(Saved data entries)
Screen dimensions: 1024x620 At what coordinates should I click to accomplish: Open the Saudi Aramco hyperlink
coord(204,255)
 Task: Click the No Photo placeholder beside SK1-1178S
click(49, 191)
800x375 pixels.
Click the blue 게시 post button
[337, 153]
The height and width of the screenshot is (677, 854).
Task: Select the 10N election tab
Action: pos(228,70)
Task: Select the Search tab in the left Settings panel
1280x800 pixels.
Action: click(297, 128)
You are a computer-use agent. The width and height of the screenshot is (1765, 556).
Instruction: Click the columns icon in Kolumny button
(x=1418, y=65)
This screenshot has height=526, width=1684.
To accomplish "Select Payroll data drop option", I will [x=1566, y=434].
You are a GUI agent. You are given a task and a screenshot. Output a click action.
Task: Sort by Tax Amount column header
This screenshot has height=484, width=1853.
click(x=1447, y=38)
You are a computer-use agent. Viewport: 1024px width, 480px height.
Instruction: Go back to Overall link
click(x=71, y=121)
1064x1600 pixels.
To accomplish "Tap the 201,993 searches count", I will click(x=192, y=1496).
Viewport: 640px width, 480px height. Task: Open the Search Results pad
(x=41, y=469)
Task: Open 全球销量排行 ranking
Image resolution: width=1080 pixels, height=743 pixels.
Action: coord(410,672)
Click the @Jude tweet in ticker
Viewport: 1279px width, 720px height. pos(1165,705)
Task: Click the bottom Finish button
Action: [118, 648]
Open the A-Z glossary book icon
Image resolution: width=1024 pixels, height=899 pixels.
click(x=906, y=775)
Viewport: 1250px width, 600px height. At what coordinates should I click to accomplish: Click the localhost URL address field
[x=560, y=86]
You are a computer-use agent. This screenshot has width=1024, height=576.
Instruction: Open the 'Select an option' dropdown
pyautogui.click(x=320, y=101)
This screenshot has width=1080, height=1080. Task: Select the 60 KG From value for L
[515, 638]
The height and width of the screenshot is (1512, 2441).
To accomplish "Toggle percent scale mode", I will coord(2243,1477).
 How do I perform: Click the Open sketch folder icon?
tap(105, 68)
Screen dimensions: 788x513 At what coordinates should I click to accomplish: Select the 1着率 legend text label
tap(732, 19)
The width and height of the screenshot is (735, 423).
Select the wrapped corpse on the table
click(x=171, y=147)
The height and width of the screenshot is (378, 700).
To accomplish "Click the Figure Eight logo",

# EXERCISE DESCRIPTION
Set the records above down again. Match them exactly.

# THE ANSWER
Screen dimensions: 1024x620 At what coordinates should I click to accomplish: Open the Saudi Aramco hyperlink
coord(204,255)
 Task: Click the No Photo placeholder beside SK1-1178S
click(49, 191)
800x375 pixels.
Click the blue 게시 post button
[337, 153]
The height and width of the screenshot is (677, 854).
Task: Select the 10N election tab
Action: pos(228,70)
Task: Select the Search tab in the left Settings panel
1280x800 pixels.
Action: click(297, 128)
You are a computer-use agent. The width and height of the screenshot is (1765, 556).
Instruction: Click the columns icon in Kolumny button
(x=1418, y=65)
This screenshot has height=526, width=1684.
To accomplish "Select Payroll data drop option", I will [x=1566, y=434].
You are a GUI agent. You are given a task and a screenshot. Output a click action.
Task: Sort by Tax Amount column header
This screenshot has height=484, width=1853.
click(x=1447, y=38)
You are a computer-use agent. Viewport: 1024px width, 480px height.
Instruction: Go back to Overall link
click(x=71, y=121)
1064x1600 pixels.
To accomplish "Tap the 201,993 searches count", I will click(x=192, y=1496).
Viewport: 640px width, 480px height. Task: Open the Search Results pad
(x=41, y=469)
Task: Open 全球销量排行 ranking
Image resolution: width=1080 pixels, height=743 pixels.
Action: coord(410,672)
Click the @Jude tweet in ticker
Viewport: 1279px width, 720px height. pos(1165,705)
Task: Click the bottom Finish button
Action: [118, 648]
Open the A-Z glossary book icon
Image resolution: width=1024 pixels, height=899 pixels.
click(x=906, y=775)
Viewport: 1250px width, 600px height. At what coordinates should I click to accomplish: Click the localhost URL address field
[x=560, y=86]
You are a computer-use agent. This screenshot has width=1024, height=576.
Instruction: Open the 'Select an option' dropdown
pyautogui.click(x=320, y=101)
This screenshot has width=1080, height=1080. Task: Select the 60 KG From value for L
[515, 638]
The height and width of the screenshot is (1512, 2441).
To accomplish "Toggle percent scale mode", I will coord(2243,1477).
 How do I perform: Click the Open sketch folder icon?
tap(105, 68)
Screen dimensions: 788x513 At what coordinates should I click to accomplish: Select the 1着率 legend text label
tap(732, 19)
The width and height of the screenshot is (735, 423).
Select the wrapped corpse on the table
click(x=171, y=147)
The height and width of the screenshot is (378, 700).
To accomplish "Click the Figure Eight logo",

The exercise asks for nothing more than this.